According to data from the IBGE’s Pnad for the quarter ending in September, Brazil has an informality rate of 40.6%.

“We see that the economic activity is returning to normal in 2021, but the economy is not recovering, with indexes pointing to technical recession. Informality started to operate faster than the formal market, and the rate grew again,” says Edson Vismona, president of ETCO.

The result of this movement was the return to a pattern of the informality of 2017, when the indicator began to rise more intensely because of the economic crisis that started in 2014. The labor market, which since 2016 maintained the mark of ten million unemployed, was further weakened by the pandemic.
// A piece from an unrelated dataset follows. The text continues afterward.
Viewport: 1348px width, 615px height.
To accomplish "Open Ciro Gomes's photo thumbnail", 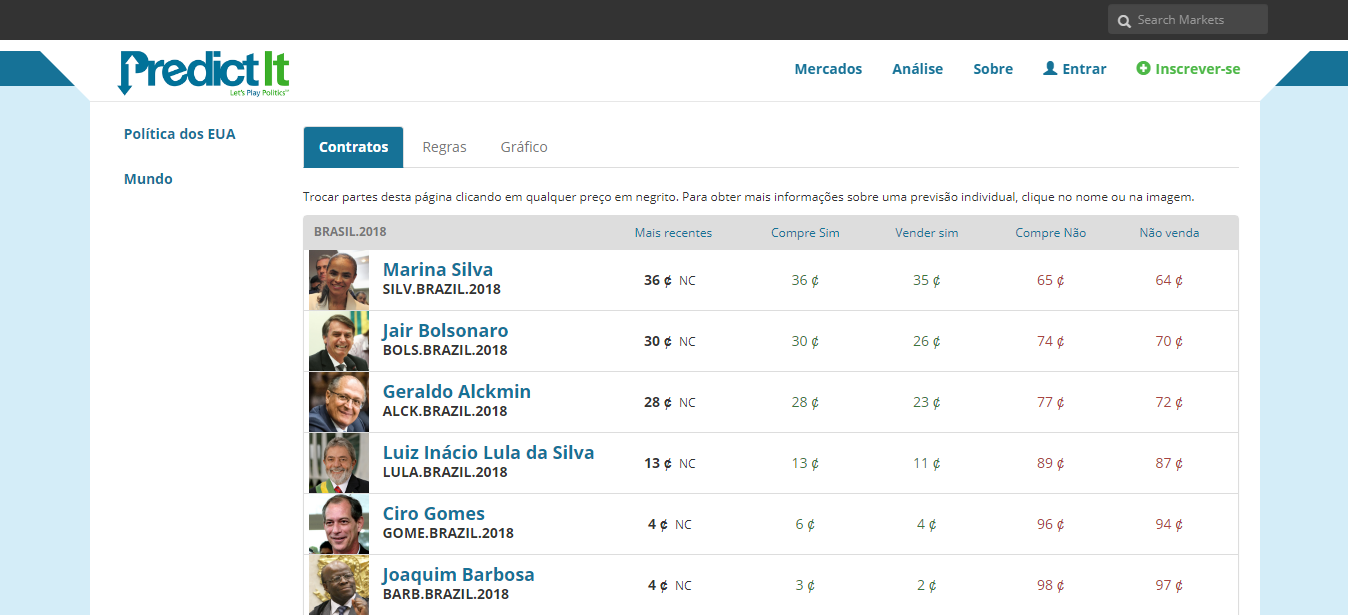I will tap(338, 524).
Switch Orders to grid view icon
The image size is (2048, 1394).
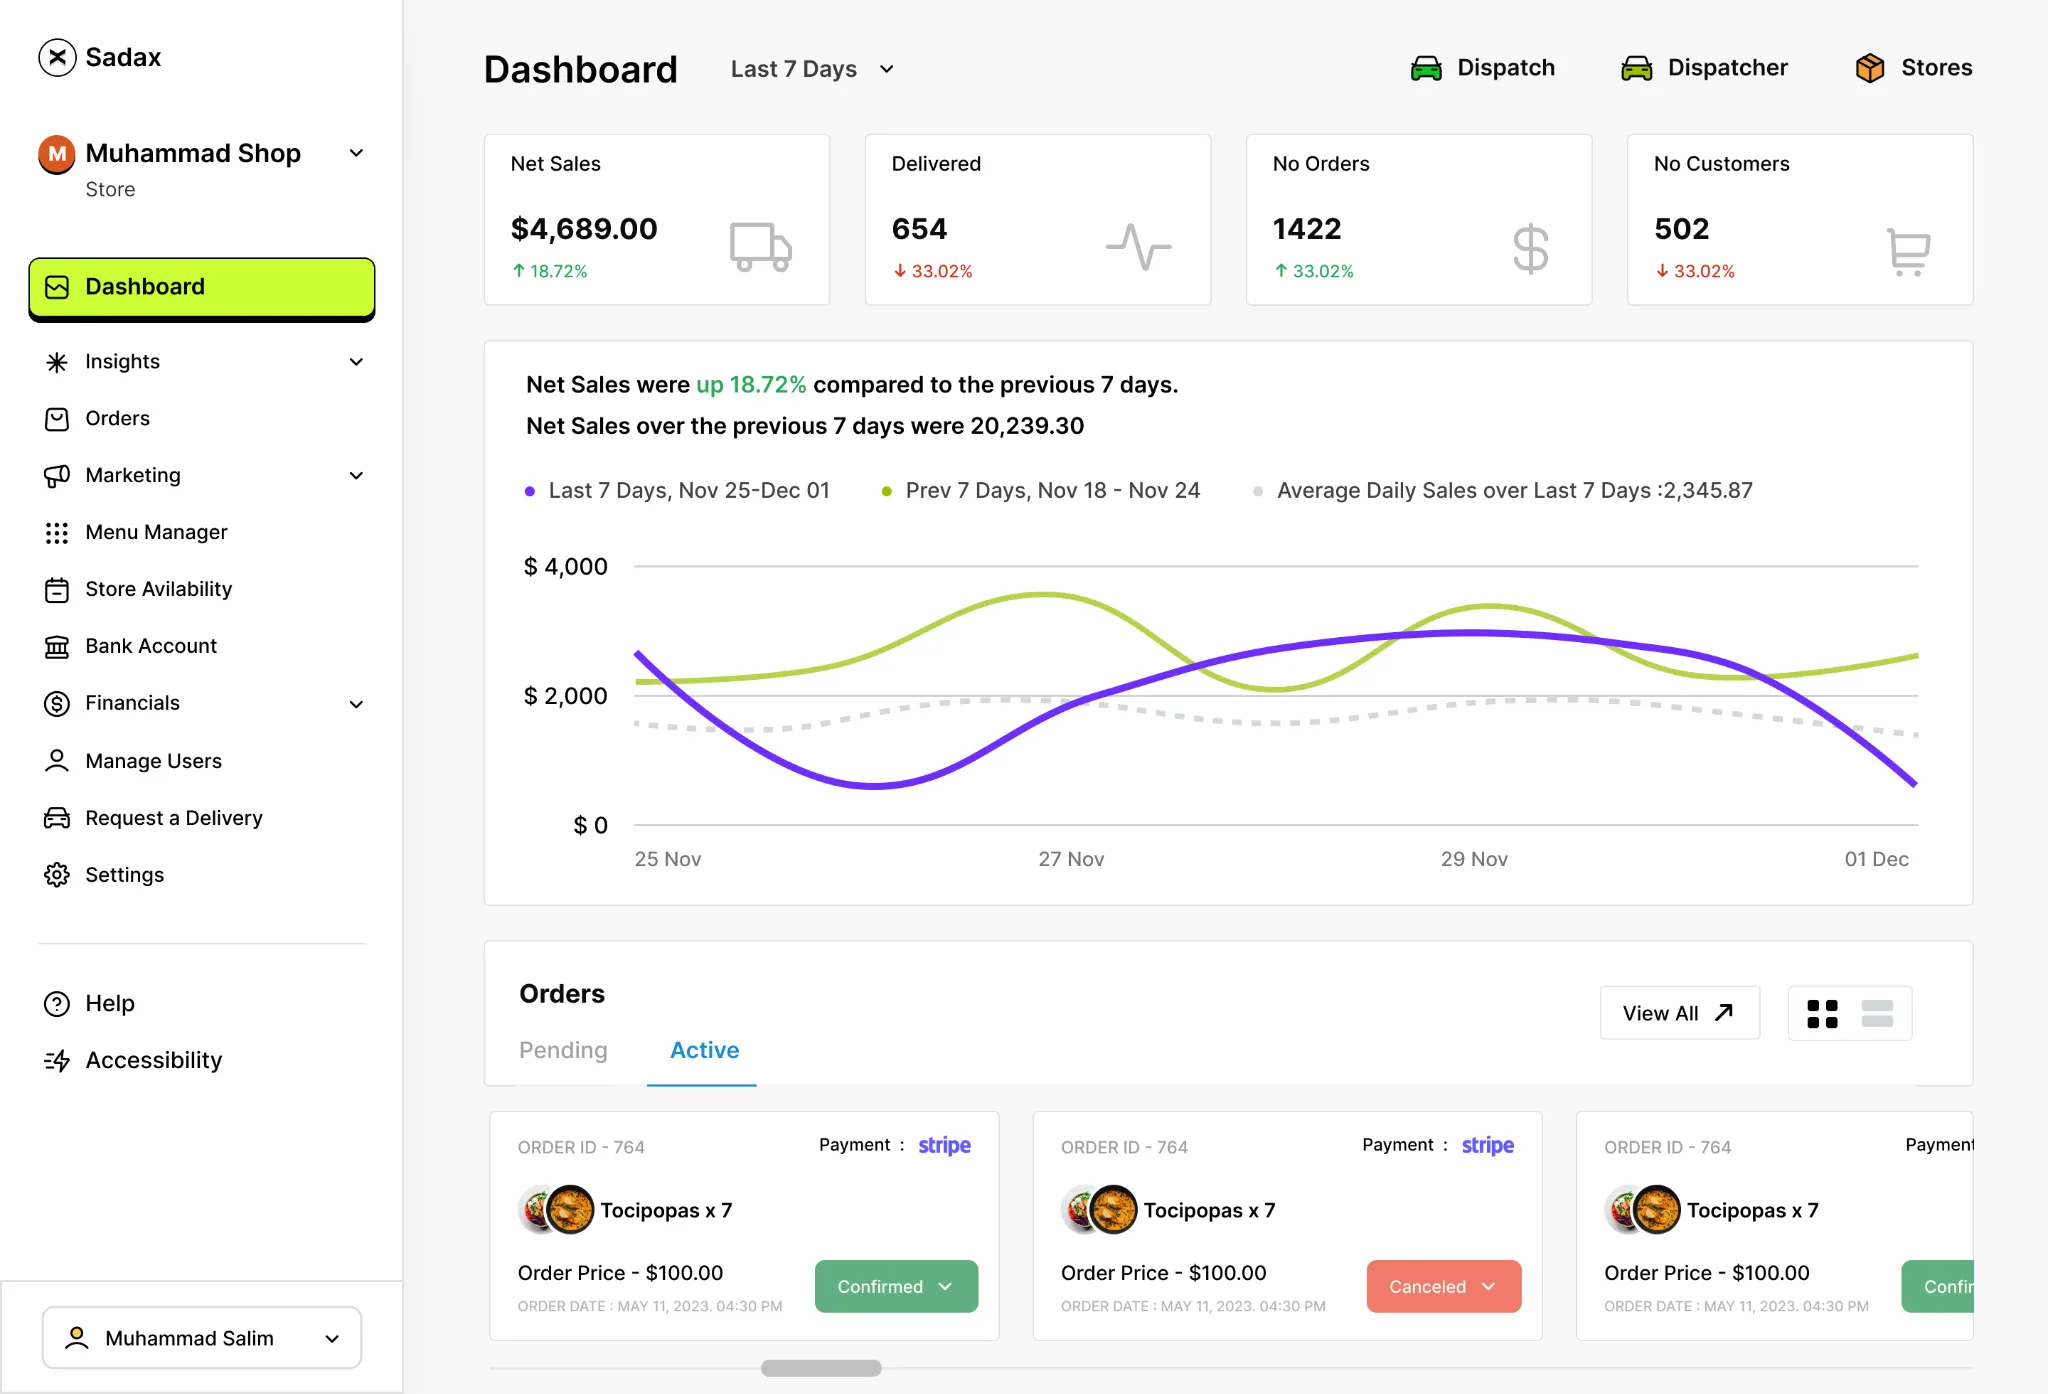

Shortly after the beginning of the pandemic, in May last year, entrepreneur Alana Villela, 36, chose to leave the marketing agency where she worked and now provides production services for companies and influencers on a freelance basis. She works informally:

“Regularization ends up making you profitless. Everything has a bureaucracy. That’s why many times, we do everything by word of mouth. Whether it is R$50 or R$10, at this moment, this is missingm” she says.

Informality on the rise

With the economy skating, the tendency is for the percentage of informal workers to increase, even with mechanisms that help fight informality, such as the facility of registering activities through the “Simples” tax regime and the labor reform, explains Vismona:

“There are conditions for us to recover the market for formality, but informality tends to grow with our economy in a difficult situation. It’s like a seesaw. When the economy is doing well, informality falls. When the economy goes into recession, informality goes up. This is what we have seen in our historical curve,” he affirms.

Fernando de Holanda Barbosa Filho, economist from Ibre/FGV, evaluates Brazil’s intermediate shadow economy rate. It is worse than developed countries, whose rates are around 10% of GNP – for instance the U.S. with estimates between 11% and 12% in 2020, based on data for 2018 -, but better than countries that are in the 30% to 40% range – such as Turkey, whose rate is around 30%, according to IMF data for 2019.

BAD CONJUNCTURE

Barbosa Filho recalls that were it not for the overlapping of economic crises, the country would follow a trajectory of gradual improvement of the indicator. The expansion of the average education of Brazilians in recent years contributes to the formalization of the worker.

Other essential factors are also the expansion of the credit market, which encourages the formalization of companies, and the improvement in tax collection efficiency by the Federal Revenue Service, with the implementation of electronic invoices (NFes), the Simples, and the MEI (individual micro-business):

“Although the structural factors are going in a correct direction, the fact that we live in a bad conjunctural situation prevents this improvement from occurring in our daily lives. The effect of low growth and the constant crises make it difficult for the underground economy to decline.”

The IES was created in 2003 to measure the production and commercialization of goods and services that are not officially reported to the government.

FGV uses a model developed in the USA, called “Underground Economy”, calculated by the average of two factors: the monetary indicator, which measures the equation of demand for money; and the indicator of the informal labor market, which includes the percentage of workers without a signed labor contract and the income from everyday work.